Screen-element location records
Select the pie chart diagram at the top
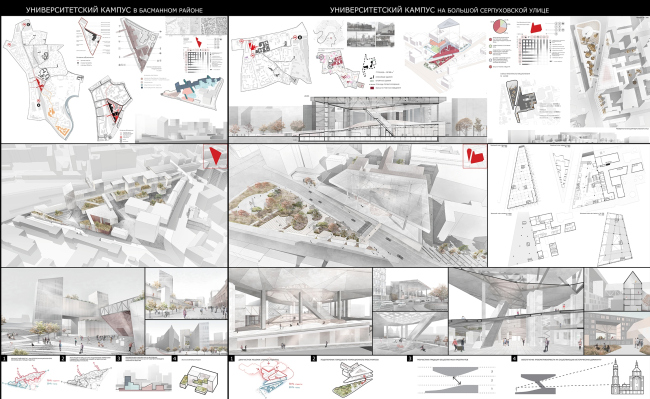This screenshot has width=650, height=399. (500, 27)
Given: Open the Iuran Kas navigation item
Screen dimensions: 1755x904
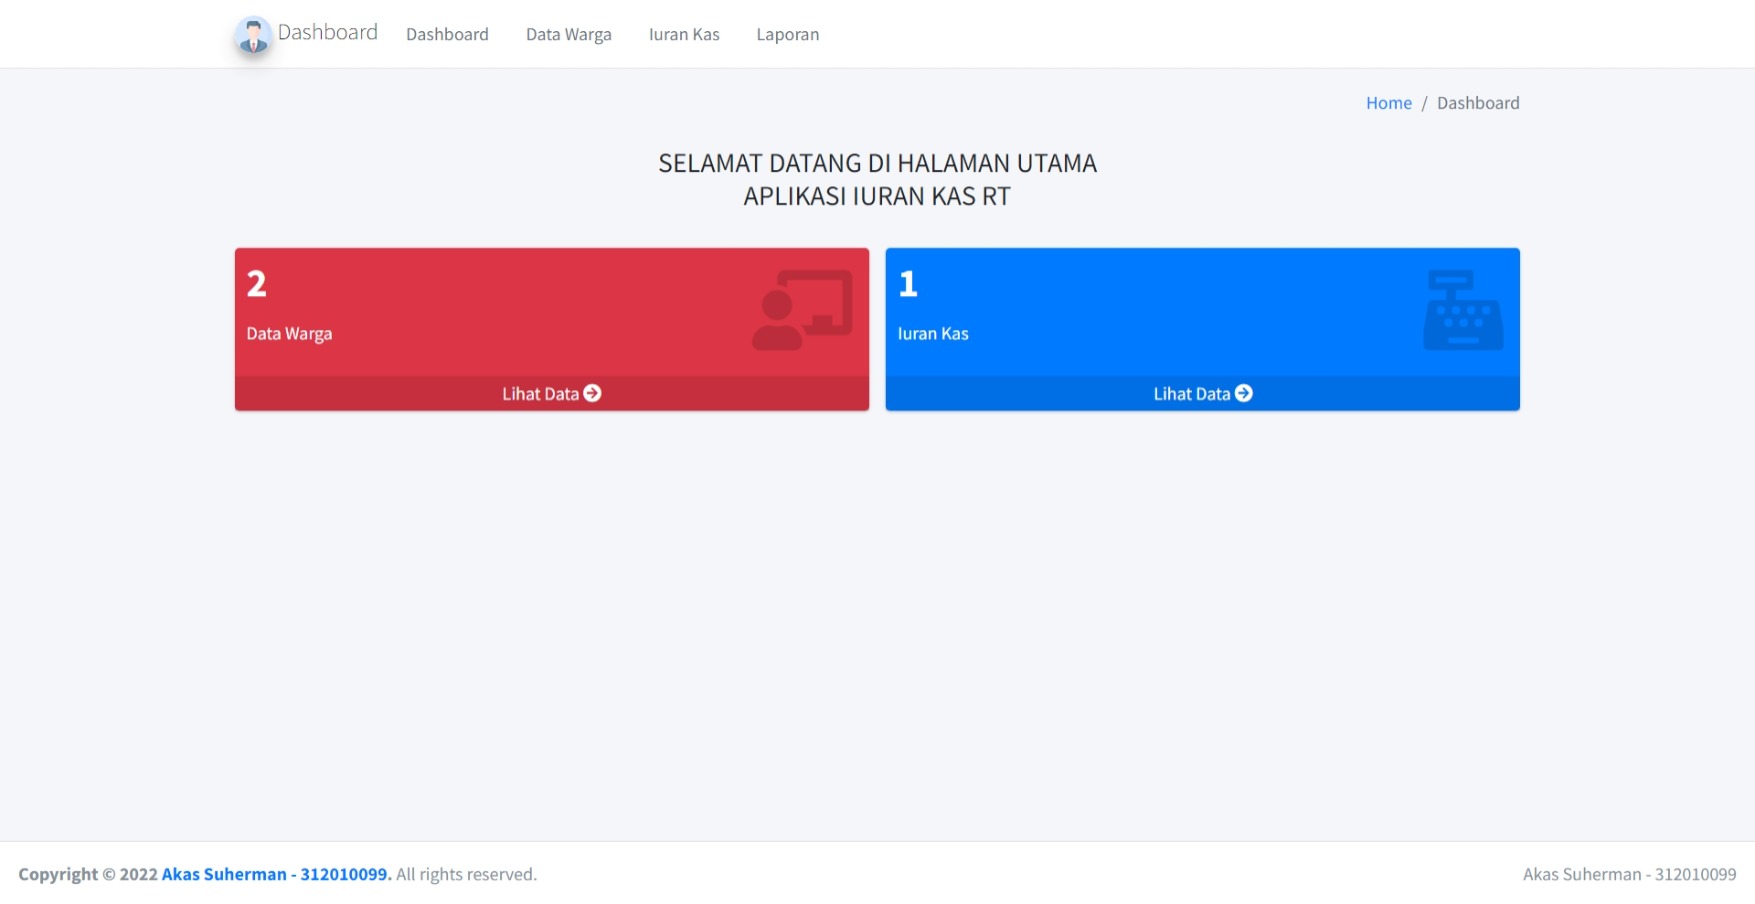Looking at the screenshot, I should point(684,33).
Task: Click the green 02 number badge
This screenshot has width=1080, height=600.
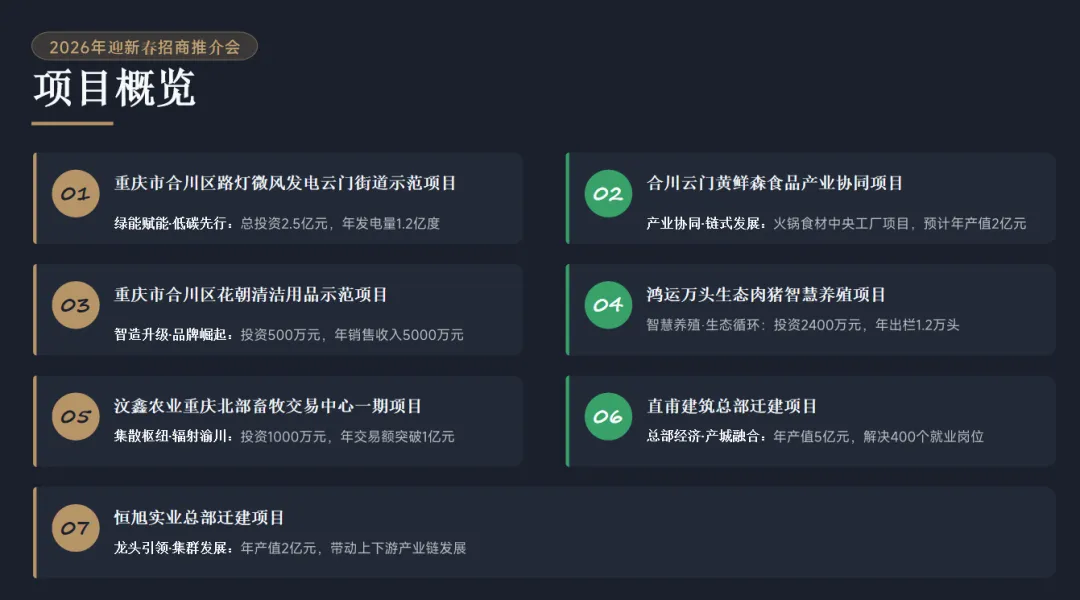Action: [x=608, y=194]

* [Problem]
Can you express every line of the records above as a numbered list, skipping any blank lines and leaving the pictures out?

* [Solution for this problem]
1. Select the pie chart diagram at the top
2. This screenshot has width=650, height=399. (500, 27)
3. Given: Open the Iuran Kas navigation item
4. Screen dimensions: 1755x904
5. Looking at the screenshot, I should point(684,33).
6. Task: Click the green 02 number badge
7. This screenshot has width=1080, height=600.
8. Action: [x=608, y=194]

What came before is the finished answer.